* The request *
Update the entries from the line holding "Click the yellow" through the end of the entries, inclusive, so that "sticky note" is replaced by "memo" and nothing else changes. Leave the pictures out of your answer.

(Records from a data source)

## Start

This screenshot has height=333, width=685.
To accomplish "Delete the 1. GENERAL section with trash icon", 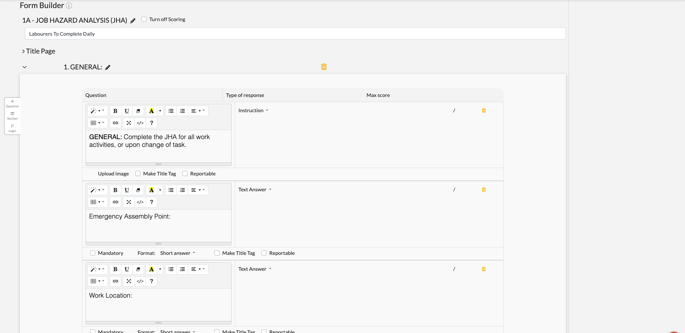I will [x=324, y=67].
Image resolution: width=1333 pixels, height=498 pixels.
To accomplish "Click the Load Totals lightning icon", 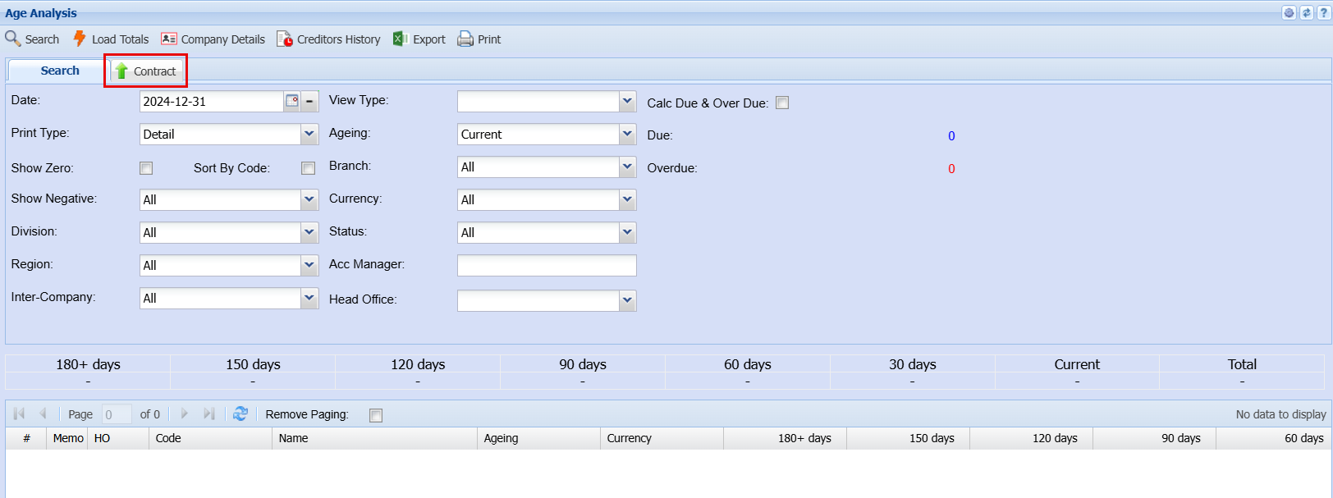I will pyautogui.click(x=80, y=39).
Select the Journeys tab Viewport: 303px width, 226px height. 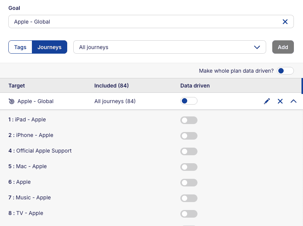tap(49, 47)
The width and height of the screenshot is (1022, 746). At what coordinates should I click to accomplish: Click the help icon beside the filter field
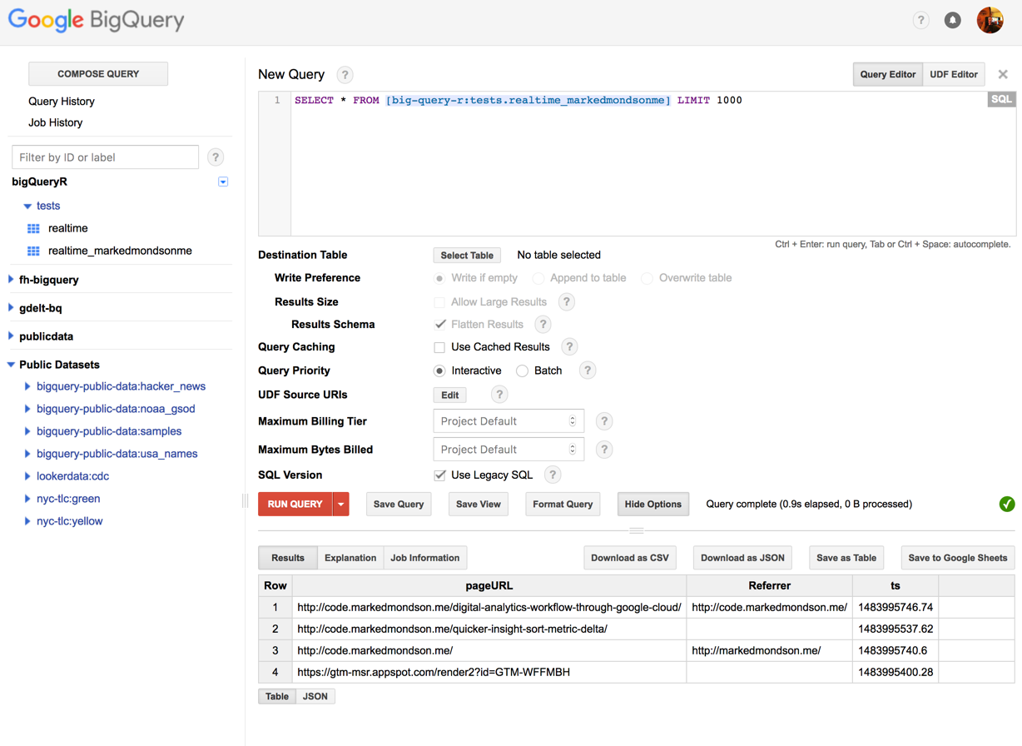click(216, 157)
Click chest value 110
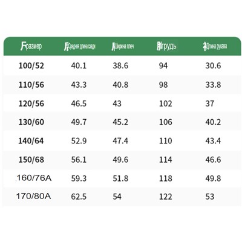 pos(166,141)
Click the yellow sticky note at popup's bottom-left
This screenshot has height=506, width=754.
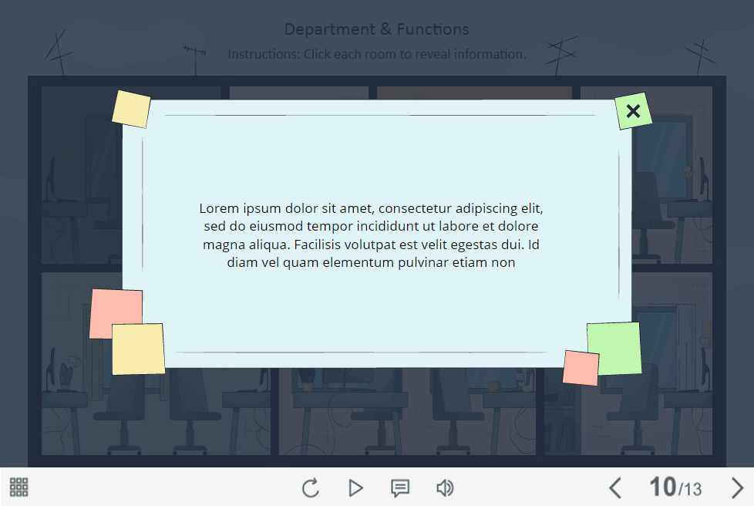(138, 349)
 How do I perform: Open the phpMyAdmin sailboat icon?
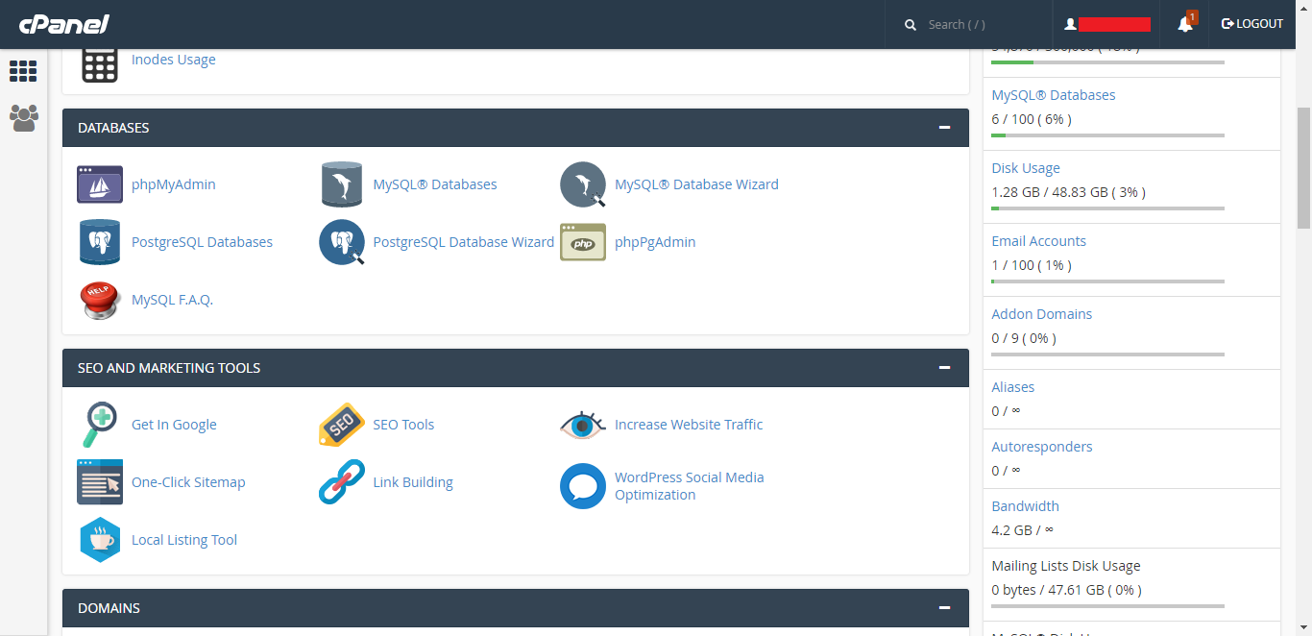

## End

* Solution for this problem *
Click the yellow memo at popup's bottom-left
This screenshot has height=506, width=754.
(138, 349)
 How do I perform: Open the phpMyAdmin sailboat icon?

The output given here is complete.